Armando de Maria y Campos

    El cronista confía en que la crisis por la que pasa el teatro en México de unos años a los meses que corren, no será conocida como la época de Brillas, Pulido, Valdés u Ortín el pequeño. Esta crisis pasará y las aguas del buen teatro, o por lo menos el arte de representar en forma responsable, volverán a su cauce. Hace unos días el compositor Tata Nacho se quejaba de la crisis que también padece la canción mexicana, y se preguntaba: ¿es culpa de los compositores que acostumbraron al público a un estilo de canción o es el público el que pide a los compositores un estilo en particular? Fenómeno parecido ocurre con el teatro cómico, que desbarra en la farsa, en la pantomima y aun en la pachanga. El público gusta de ese teatro, pues acude a verlo y lo celebra.
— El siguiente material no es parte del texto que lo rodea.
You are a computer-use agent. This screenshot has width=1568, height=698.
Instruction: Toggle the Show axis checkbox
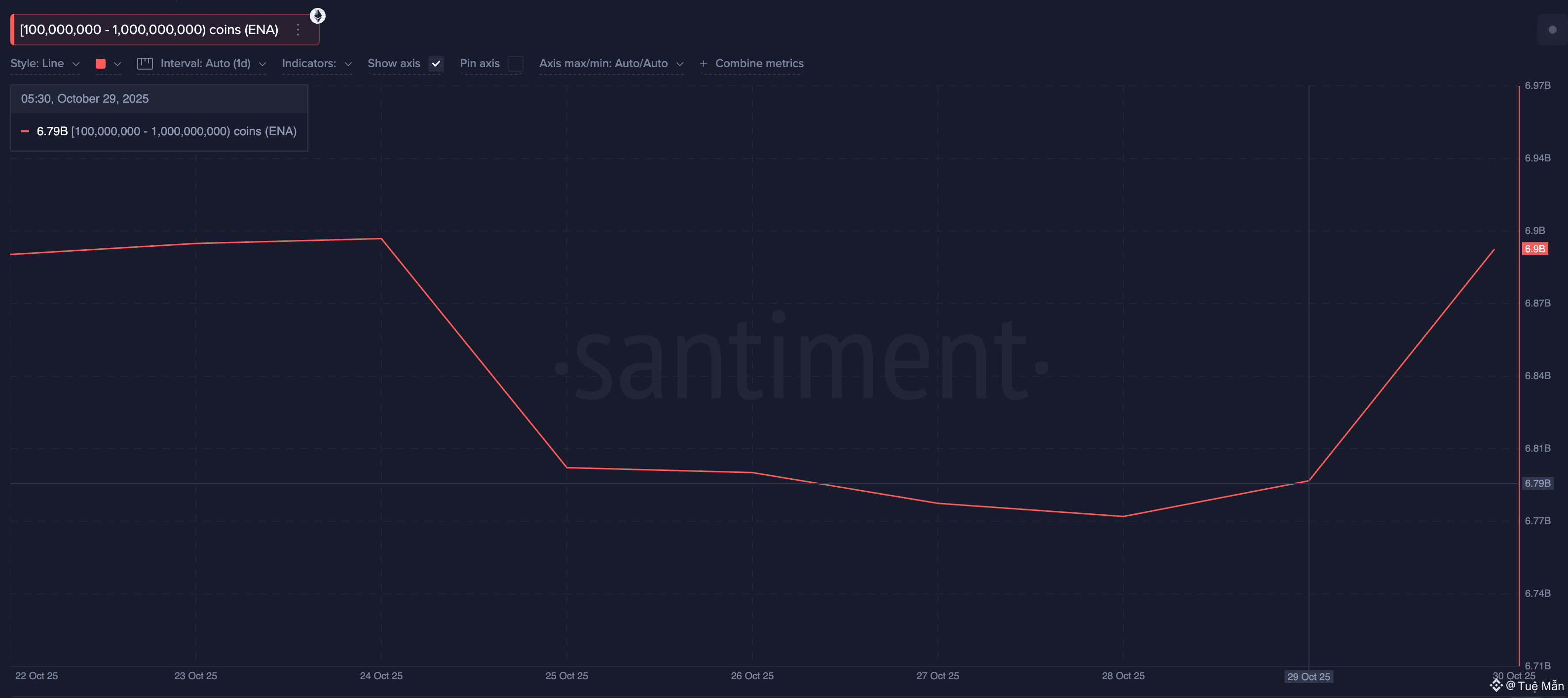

Ergo los empresarios tienen que darle al público el teatro que si no le satisface plenamente, le divierte. Igual fenómeno ocurre con los actores. ¿Gusta al público "el Loco" Valdés? Démosle al público piezas en las que "el Loco" Valdés pueda sentirse como pez en el agua de la improvisación renovada. La última pieza de este género es la titulada Un soltero en suspenso, que firman Chorot

y Varela. Podría decirse que se trata de una obra sin pies ni cabeza, pero la definición que más le conviene es la de rompecabezas teatral. Todos los actores, de Manuel Valdés a Leopoldo Ortín, pasando por Elena Contla, "morcillean" a su gusto, no sólo en el hablar, sino en el actuar, porque también hay "morcillas" en la actuación. Lo sorprendente es la capacidad de improvisación que poseen, y usan al correr la comedia. Para cada noche tienen varias docenas de chistes o juegos de palabras que hacen distinta la comedia que representaron ayer y representarán mañana.
    Algo de esto sucedió, hace muchos años, con la en su tiempo llamada Comedia dell' arte, con la diferencia de que aquélla mantuvo durante largo tiempo sus personajes característicos. La Comedia dell´Arte pasó como pasan en el mundo las naves, las nubes y las sombras. El cronista confía en que también pasará el teatro que hacen Manuel Valdés, Emilio Brillas, Oscar Pulido o Polito Ortín.
    Volviendo a la obra de Chorot y Varela, sería injusto no mencionar la correcta y formal actuación de Teresa Grobois.